Lawmakers voted Thursday to subpoena nine companies responsible for analyzing the most dangerous food entering the country as part of an investigation that gained more urgency with an outbreak of salmonella from tomatoes.

For months, a House Energy and Commerce subcommittee has investigated the possible circumvention of government import alerts. Foods posing a potential danger can enter the marketplace only after a laboratory has determined that they are safe, according to Food and Drug Administration rules. But investigators have been told that it is a routine practice for private labs to test food until a clean result is obtained.

"This repeated testing is done without FDA knowledge that potentially dangerous food has been imported into this country and has entered commerce," said Rep. Bart Stupak, D-Mich., and chairman of the House subcommittee that authorized the subpoenas.

Stupak said nine of 10 companies declined to submit information voluntarily out of concern that the food import companies that hire them would then sue them for breaching confidentiality agreements. The records sought related to testing of food found not to meet FDA standards for import into the U.S.

After the 10-0 vote to issue the subpoenas, lawmakers heard from an array of witnesses critical of the FDA's strategy for improving food safety. The hearing took place as the agency deals with an outbreak of salmonella that has sickened 167 people in 17 states.

Lawmakers said they were frustrated that the agency had yet to identify the source of the contamination and stressed that they were alarmed about yet another outbreak. Citing previous safety issues with spinach, seafood and cantaloupes, they made clear that some blame for the pattern lies with the FDA.

"You've had time," said Rep. Marsha Blackburn, R-Tenn. "We're still waiting."

The FDA is responsible for ensuring the safety of about 80 percent of the nation's food supply — virtually all foods except for meat, poultry and eggs. It released a food protection plan in November 2007 that provided a blueprint for preventing and responding to food-borne illnesses.

The Government Accountability Office issued a report Thursday that the agency has provided few details on the resources and strategies required to enact the plan. For example, the agency has estimated that it would take five years to fully implement the plan but no timelines for the various strategies described.

"We continue to have concerns about FDA's lack of specificity on the necessary resources and strategies to fully implement the plan," the GAO concluded.

Stupak noted that the administration has recently called on Congress to add $275 million in funding for the FDA in the next fiscal year. About $125 million would go to food safety efforts.

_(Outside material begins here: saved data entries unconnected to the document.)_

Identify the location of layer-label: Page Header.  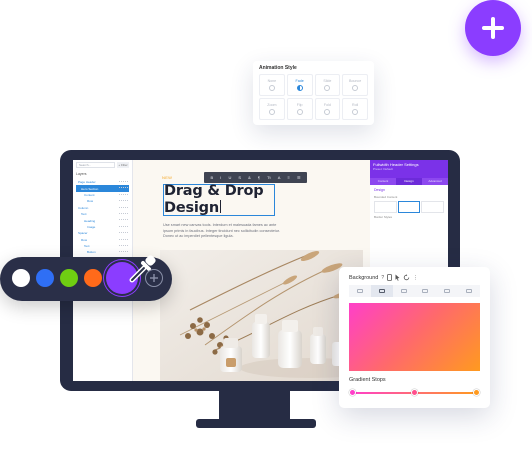
(87, 182).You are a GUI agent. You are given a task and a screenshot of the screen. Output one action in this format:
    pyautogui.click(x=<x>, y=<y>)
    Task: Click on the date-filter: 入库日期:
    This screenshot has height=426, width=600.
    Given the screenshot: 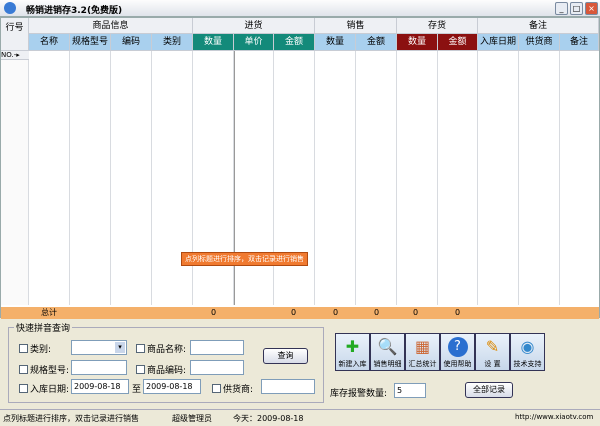 What is the action you would take?
    pyautogui.click(x=44, y=388)
    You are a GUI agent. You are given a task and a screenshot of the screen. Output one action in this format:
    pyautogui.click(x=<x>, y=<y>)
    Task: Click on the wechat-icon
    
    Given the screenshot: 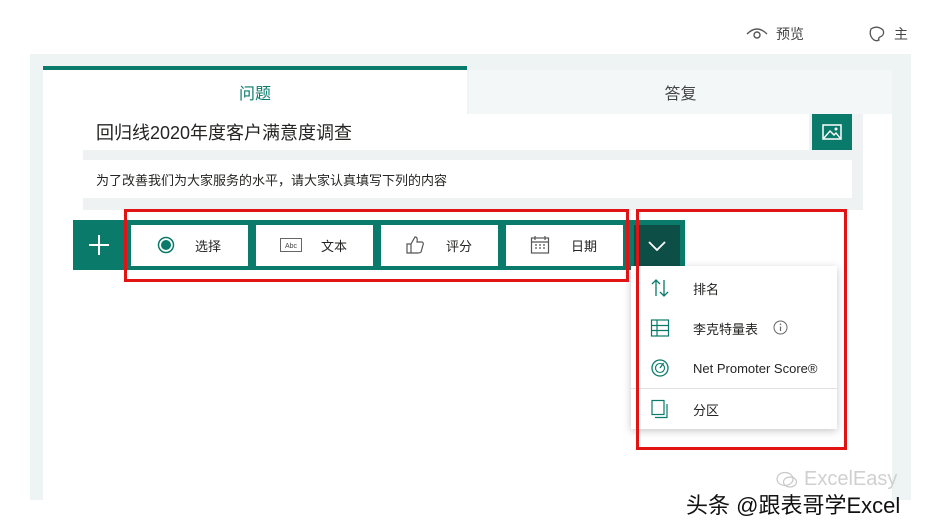 What is the action you would take?
    pyautogui.click(x=787, y=480)
     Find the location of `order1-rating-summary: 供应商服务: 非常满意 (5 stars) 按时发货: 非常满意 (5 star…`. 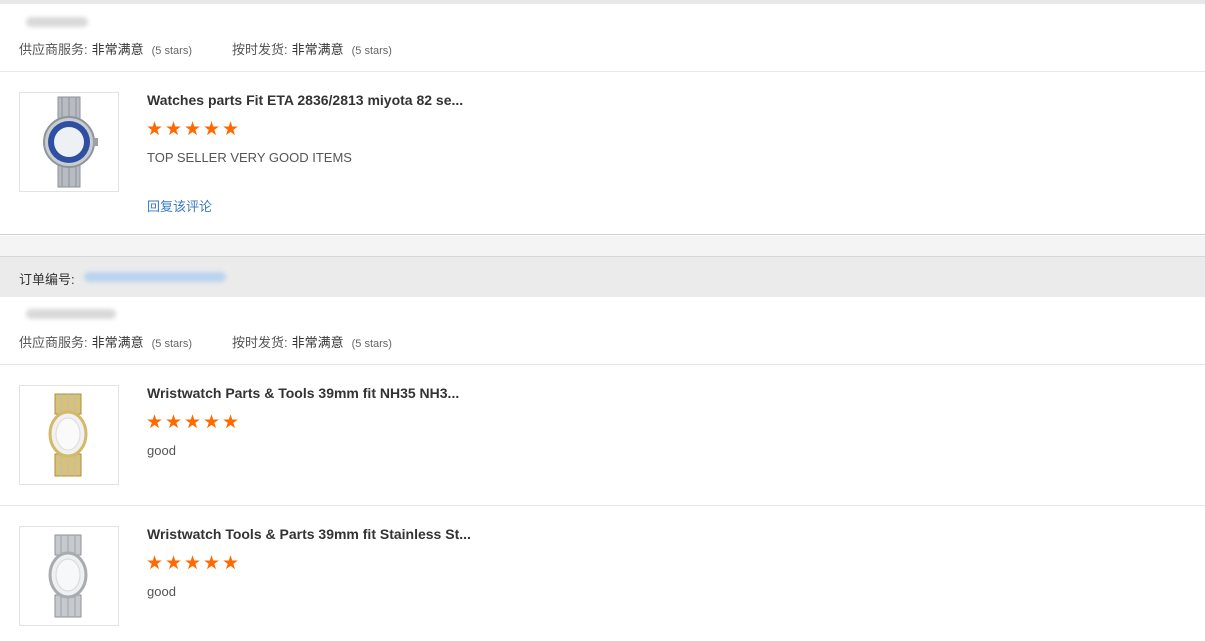

order1-rating-summary: 供应商服务: 非常满意 (5 stars) 按时发货: 非常满意 (5 star… is located at coordinates (206, 48).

"I strongly applaud this request, but we need to know far more details about how this money will be spent," Stupak said.

The nine companies getting subpoenas were ABC Research Corp. of Gainesville, Fla.; Analytical Food Laboratories Inc. of Grand Prairie, Texas; Central Analytical Laboratories Inc. of Metairie, La.; Certified Laboratories Inc. of Plainview, N.Y.; Michelson Laboratories Inc. of Commerce, Calif.; Microbac Laboratories Inc. of Wexford, Pa.; The National Food Laboratory Inc. of Dublin, Calif.; Northland Laboratories of Northbrook, Ill.; and Strasburger and Siegel Inc. of Hanover, Md.